The journey from Kampala to Kigali was uneventful, if by uneventful you mean we stopped several times on the way, picking up loud women and dropping them again somewhere ahead. The bus was delayed by almost two hours (this is the last time am riding Akamba), and it was not as comfortable as the one from Nairobi to Kampala. Since it was not full, the driver and conductor took it upon themselves to operate like a matatu (taxi), picking up random passengers, which means instead of riding express to the border, we stopped several times. A journey that was to take 9 hours took….14!
We stopped at Mbarara for a while, and of course long lines of passengers at the washrooms was expected. There were only two stalls for ladies and one sink at the highway motel/hotel. There’s this woman who’d made it there first, so she was washing her hands at the sink when I arrived. There were like 5 other people waiting to use that tap, from which there was a trickle of water. She proceeded to take her time…even washing her armpits in the process.
Okay, I understand, Mbarara was very hot that afternoon. But emerging from the washroom with even wetter underarms didn’t make much sense. She probably has never heard of wet wipes or deodorant. By this time, some ladies waiting to use the sink had become impatient and they left…I don’t know if they eventually found another tap elsewhere or they decided to go commando.
We were arriving at the border at 6.30 p.m., East Africa Time. (You’ll see the relevance of specifying which time zone it ahead.) I had told my boss, who’d arranged for me to be picked from the bus terminus, that I’d be arriving at 8 p.m. We reached Kigali at 9.30 p.m., and I was afraid I had made them wait for long, when I was told it was 8.30 p.m. Rwanda is one hour behind the rest of EA (except Burundi, which should be in the same time zone as Rwanda) and was glad I had told them 8 p.m. instead of 7 p.m.
Piece of advice: you do not want to use the toilets at the border. Please don’t make me describe them.
Towards the border, the land became hillier and hillier, and though we arrived at night, I confirmed that indeed, the whole of Rwanda is hilly. It’s known as the country of a thousand hills, Olivier told me. He (chief of staff, I think that’s his title), Valerie (executive assistant to the boss) and the driver (am so bad with names) came to pick me up from the stage. They greeted me enthusiastically, took my bags, said how happy they were to see me, told me they’d expected a much bigger person and generally made me feel very welcome.
I had no problems crossing the border, but I was later informed that if you are coming to work in Rwanda, you need a work visa. Wait a minute, I thought it was not necessary for Kenyans to get visas to work in Rwanda and vice versa? Turns out you do need the work permit and I will have to apply for one at the Immigration department in Kigali.

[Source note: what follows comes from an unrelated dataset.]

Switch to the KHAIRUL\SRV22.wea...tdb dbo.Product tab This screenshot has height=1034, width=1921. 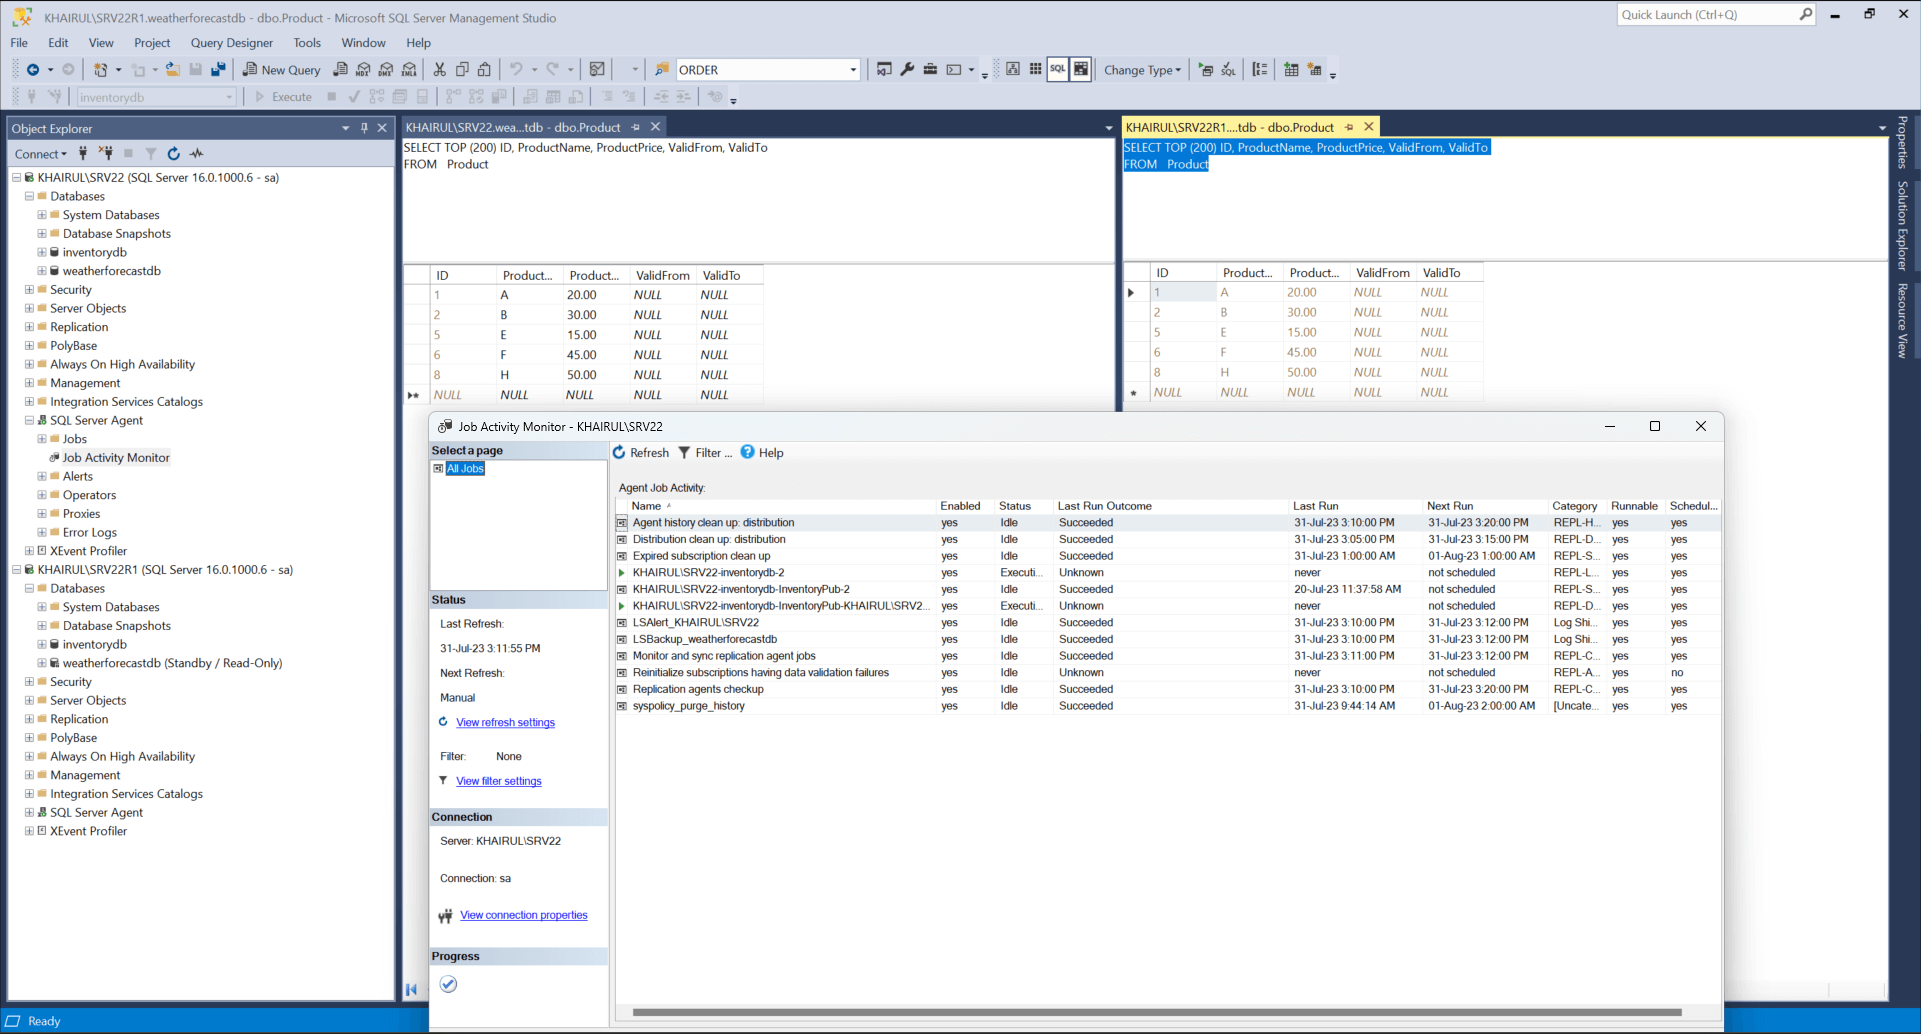point(513,128)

From Kigali, we stopped at some township (did I say am bad with names?) where I had supper. It’s an all-you-can-eat buffet place, you pay and then serve yourself. I took some matoke (at least am familiar with those), vegetables and a roasted sweet potato. Fanta Orange to top it up. You think that’s too much? Nah, I wish I had a camera then. Guys (thin guys, fat guys, short guys, tall guys, short thin guys..) piled their plates up high and then topped it up with a 72CL beer (am guessing somewhere around 750ml). Rwandans bottle their beer in these huge bottles, I think you just need to have one for the night. They’re lovely people though…I could be indistinguishable from them, Oliver told me, if only I spoke Kinyarwanda. You know what they say about Rwandese women…they’re beautiful, so if Oliver thinks I look like one of them…
I’ll be working in Musanze town, 2 hours out of Kigali. The road leading here is a meander up the hills. I’m so excited to start working…got lodging at a guest house, where I should be staying for the next three months, if everything goes according to plan. The owner of the b/b guest house is a lovely lady called Elaine with these three dogs that like me, and I like them back.

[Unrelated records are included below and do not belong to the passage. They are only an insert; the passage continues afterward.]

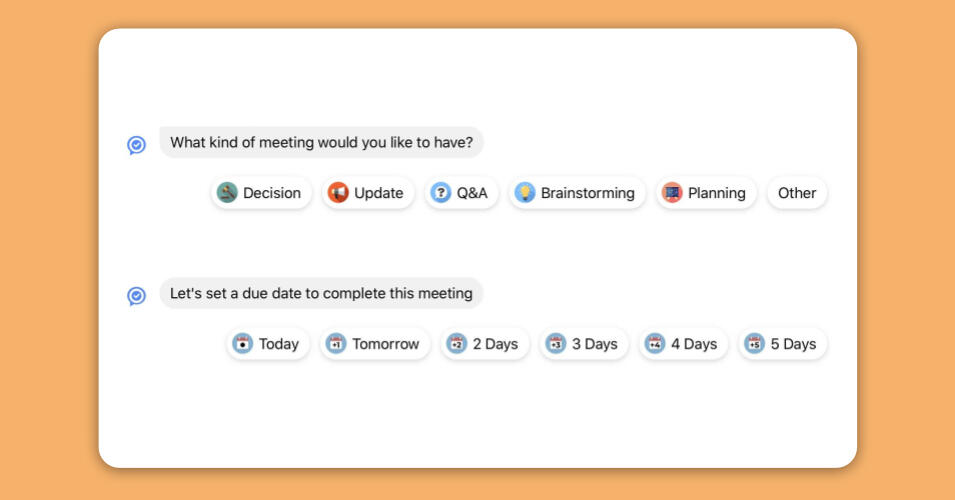Click the +1 calendar icon on Tomorrow chip
The width and height of the screenshot is (955, 500).
[x=337, y=344]
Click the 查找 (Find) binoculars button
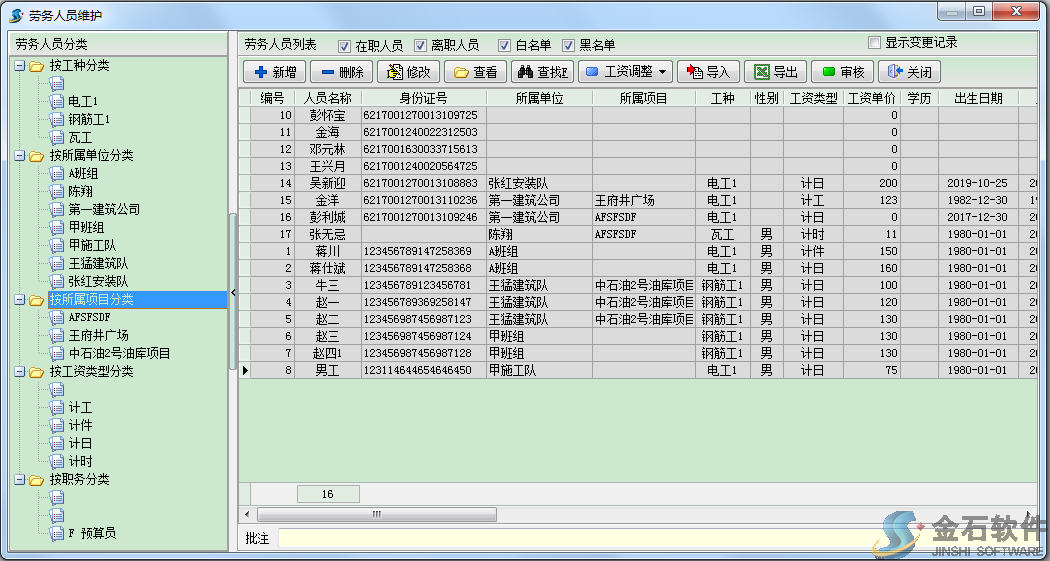 click(541, 72)
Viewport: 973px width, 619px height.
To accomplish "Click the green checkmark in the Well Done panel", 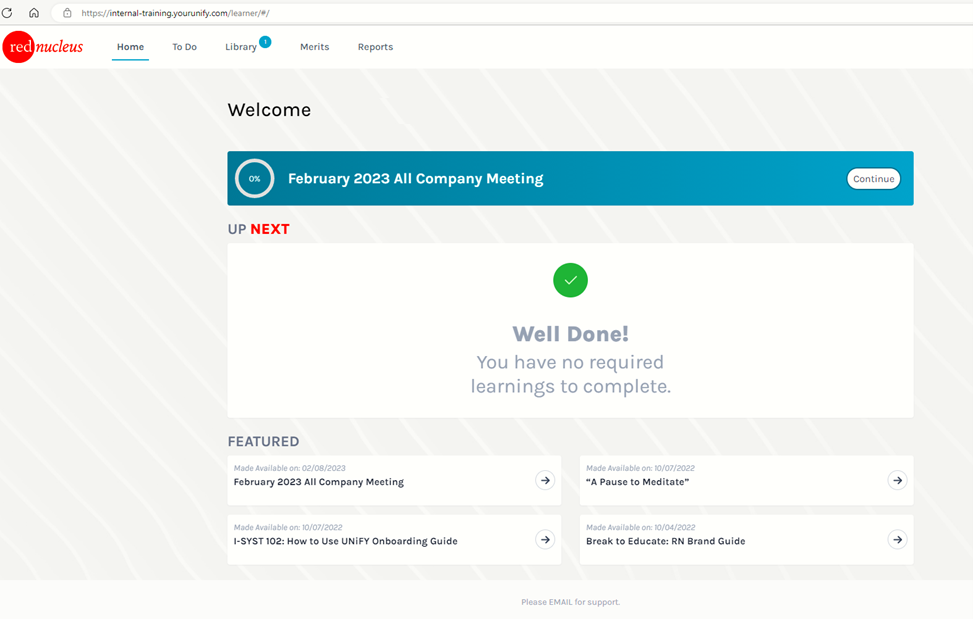I will [x=570, y=281].
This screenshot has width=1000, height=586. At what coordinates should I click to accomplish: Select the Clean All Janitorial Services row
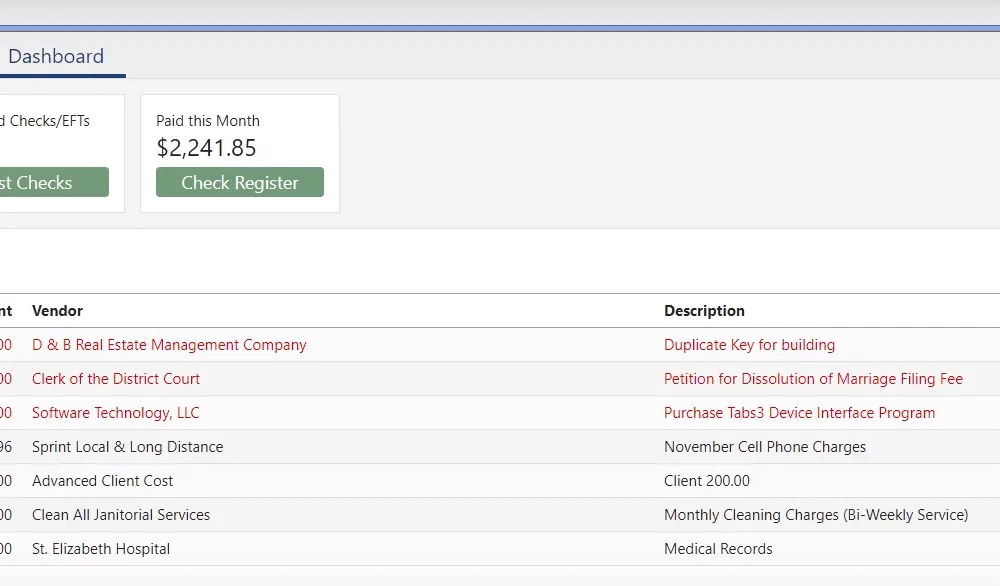tap(500, 515)
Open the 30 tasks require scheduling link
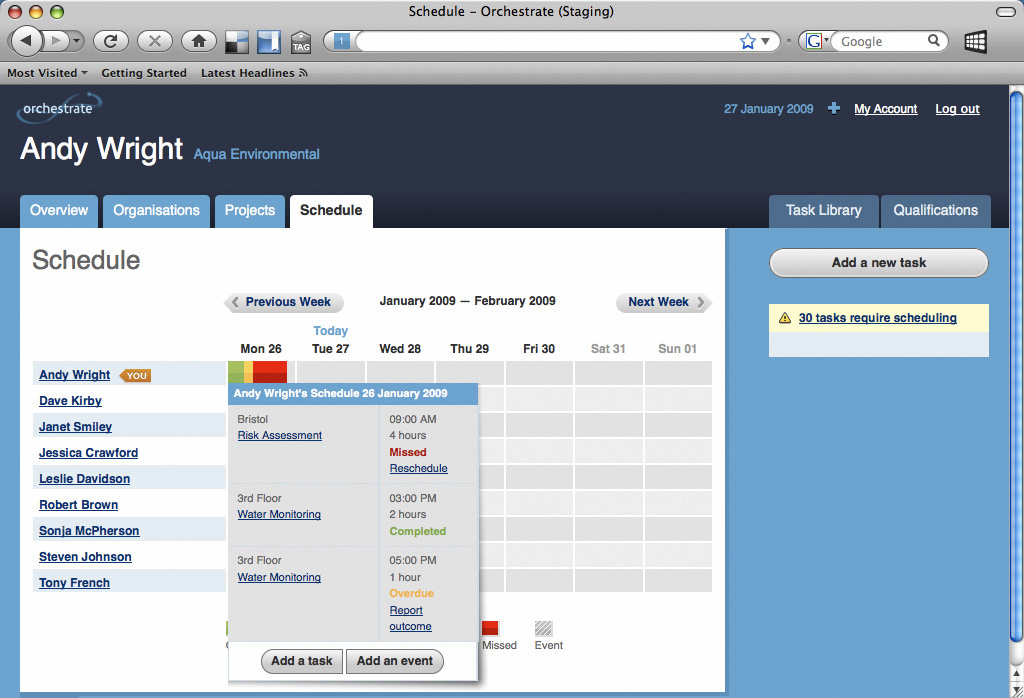 877,318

That is how Tuesday morning finds me: having had breakfast, arranged my room (might put up pictures later), charged my phone, made calls and texted back home to say how am settling down, set up my speakers (only to find I forgot to bring the cable connecting comp and speaker) and having read half of “On Black Sisters’ Street”, a novel given by a friend.
Tuesday afternoon, I’ll take a walk to the offices and get introduced around. I live walking distance to the office, how cools is that?